Interestingly, GSEA revealed that RBPJ was associated with ABC transporters, fatty acid metabolism, and glycolysis/gluconeogenesis, which are believed to participate in the disease progression of RA. For example, several studies have revealed that fatty acid metabolism is involved in the pathogenicity of RA [54, 55]. Basal mitochondrial respiration is dependent on fatty acid oxidation, and previous studies revealed impaired mitochondrial fatty acid β-oxidation and decreased mitochondrial respiration in RA and RA-risk fibroblast-like synoviocytes (FLSs) compared with control FLSs [54]. Rodgers LC et al. revealed that fatty acid metabolism is altered in macrophages from synovial fluid and monocytes from peripheral blood of RA patients, and that fatty acid oxidation contributes to RA pathogenesis by recruiting pathogenic Th17 cells and enhancing osteoclastogenesis [56].

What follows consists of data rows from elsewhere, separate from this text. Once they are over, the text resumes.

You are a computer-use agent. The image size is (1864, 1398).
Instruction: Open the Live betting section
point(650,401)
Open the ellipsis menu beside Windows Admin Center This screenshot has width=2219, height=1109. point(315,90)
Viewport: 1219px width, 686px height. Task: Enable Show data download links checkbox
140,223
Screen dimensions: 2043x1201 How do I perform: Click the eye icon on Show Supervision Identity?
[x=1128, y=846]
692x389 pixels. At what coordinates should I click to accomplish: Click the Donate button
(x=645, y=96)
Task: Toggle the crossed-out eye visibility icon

Several limitations of the study should be noted. First, the expression levels of RBPJ in RA patients need to be further explored in a larger sample and other specimen types including synovial fluid, synovial tissue and cartilage, with a more rigorous experimental design. Second, further experiments are needed to verify the functions of the DEGs and potential related signaling pathways. Moreover, the downstream molecules and pathways of RBPJ that may contribute to the occurrence and development of RA should be examined.

Conclusions

In summary, the present study revealed significantly lower expression levels of RBPJ in the PBMCs of RA patients, and RBPJ expression was negatively correlated with RA disease activity. GEO dataset analysis revealed that RBPJ may be involved in the regulation of T cell activation, lymphocyte/mononuclear cell differentiation, and the regulation of cell‒cell adhesion. The DEGs affected by RBPJ were enriched in pathways related to T cell receptor signaling, osteoclast differentiation, Th17 cell differentiation and cytokine‒cytokine receptor interaction. Our research provides information about the genes associated with RBPJ-mediated transcription and contributes to understanding the potential mechanisms of RBPJ in RA.